都市伝説の一人
暗闇の一本道の中、一人、私だけが立っていた。周りを見渡しても誰もいない。ただ、遠くの方に懐かしい風景が見える。あそこにいかなければならない気がした私は、走り出した。けれども…よくあるパターン、走っても走っても一向に近づく気配がない。
あきらめかけたその瞬間、一本道は消えた。
つまり、なくなったのだ。
空中に浮いた私は、重力に引っ張られてしたへ落ちていき……。
目が覚めたら、みたことのないような布模様が私の目に映った。
「ここは…」
私は横になっている状態で、どうやら、どこかのベッドの上にいるようだった。
ガチャ
私がいる部屋のドアが開いた。
ドアから現れたのは、私の通っている学校の風紀委員長、竹内紫苑だった。私より二学年上の彼女は、中三、私より落ち着きがあった。
「あの、ここは…」
「安心して、私の家の中だから」
落ち着きかえった彼女は、疑わしい表情をしている。
私の顔に何かついてるのかな…?
「舞一那さん…であっていますわね?」
一回だけだが、お嬢様口調で話しかけられた。
「え、あ…はい」
たどたどしい返事をした後、私はきちんと挨拶しようと起き上がろうとした。が、ズキっと頭に痛みが走った。
「あまり無理するのはやめなさい」
「え…?」
私の頭痛を予測していた彼女は、複雑な表情をする。
「あなた…、見えたの?」
はい…?
ベッドの横にあるいすに腰掛けた風紀委員長が問う。
「あの…ビルの屋上で、…誰かを……見た?」
目を踊らせながらそわそわした様子で後輩を見つめる
「それはどういう意味なんですか?」
「見えてたのね?」
無視ですか
とりあえず見えていた、と適当に答えておいた。何のことか検討がつかなかったから。
「実は…」
「久しぶりだねアメリ、今は監視官もしているんだったっけ?」
「あなたには関係のないこと……⁉」
突然、アメリは私を見つめて疑った。
「君は、…必要ない存在なんだけどね。第一、なんで君がクリスタルタワーを乗っ取ろうとするんだよ?必要ないのに」
はぁ、とため息をつく騎士。
一方、アメリと名乗った少女は、軽くにらみながら、まるで後ろにいる人間の女の子をいないかのように話をする。
「どういう意味よ?」
「そのまんまの意味さ。
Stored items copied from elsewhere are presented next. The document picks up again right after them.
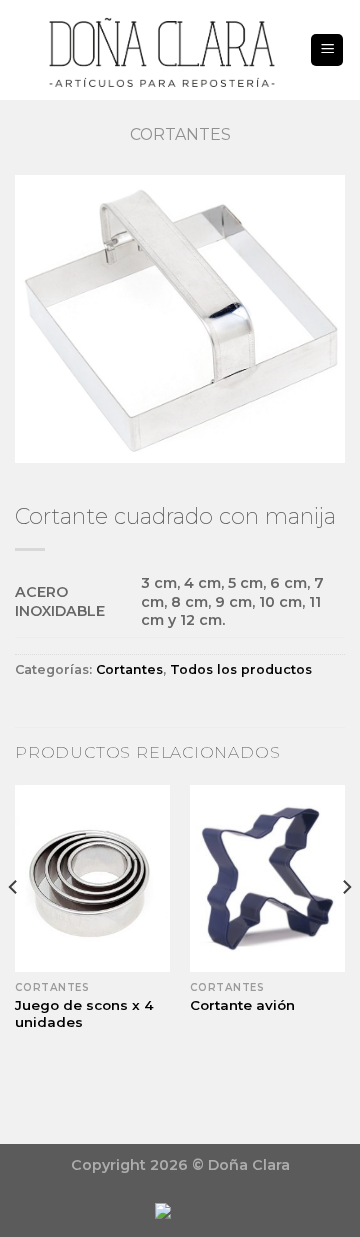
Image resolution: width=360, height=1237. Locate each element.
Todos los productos (241, 669)
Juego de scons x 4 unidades (84, 1014)
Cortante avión (242, 1005)
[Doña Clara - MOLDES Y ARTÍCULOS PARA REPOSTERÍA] (162, 50)
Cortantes (180, 134)
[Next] (346, 927)
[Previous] (14, 927)
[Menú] (327, 50)
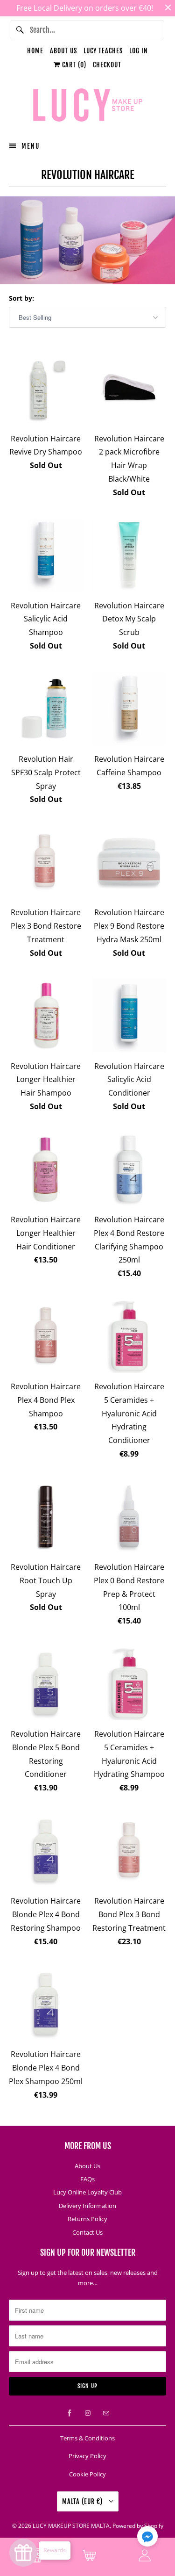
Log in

クリスタが後ろにいるし、彼女が宿り主だし」
「あなた、冗談を言っているつもりなの?」
後ろは向かずに眉を起用に動かした。
あんな人間の女の子に何ができるというの…
焦っている様子に騎士が面白そうに笑う。
「確認してみたら?今も持ってるんでしょ、ジュエルワールドのパラレナーリスト♪」
「言われなくても…‼」
腕につけてある紫色のリングの上に手をかざす。
空中にリストが浮かび上がり、パラレナーリストを開く。
数秒間の沈黙。
「ないわよ…?クリスタなんてコードネーム」
騎士が段差に腰掛けてニヤニヤしていた。
「何がおかしいのよ‼本当にクリスタであっているの?」
「さっきからそういっているだろう?」
「でも…」
ないじゃない。そんな名前
「そういう意味も込めて君は不必要なんだ。君の脳みそはチーズなのかい?」
「うるさいッ!」
騎士に向かってカマイタチのような風が複数吹き飛んだ。
「私が不必要なのは知っているわ。それをふまえて、私は生きてるの」
「馬鹿だな、愚かすぎる。」
騎士が空を見上げた。
「いらないやつなんてただの石ころだ。それに、クリスタはただのクイーンなんかじゃないさ」
「あなた、あの都市伝説のようなものがあるとでも?」
「みんな知らないだけさ、都市伝説だなんてとんでもない、そのうちの一人がうしろにそんざいしているじゃないか」
後ろを振り返る。
水色の髪の少女が立っていた。瞳も水色…。
「否定のしようがないだろう?前のクイーンに瓜二つ。なにか文句あるかい?」
いらいらとしてきた。
そうだ、こんなのにつきあっている暇はない。
「そのまえにあなたを捕まえてから、ね」
騎士は立ち上がった。
「ふーん。なら、クリスタは寝ていてもらっておこうかな、戦っているときの僕を見られたくないから」
クリスタ、と言われていた少女の下に黒い魔法円が浮かび上がり、魔力の力でそのまま寝てしまった。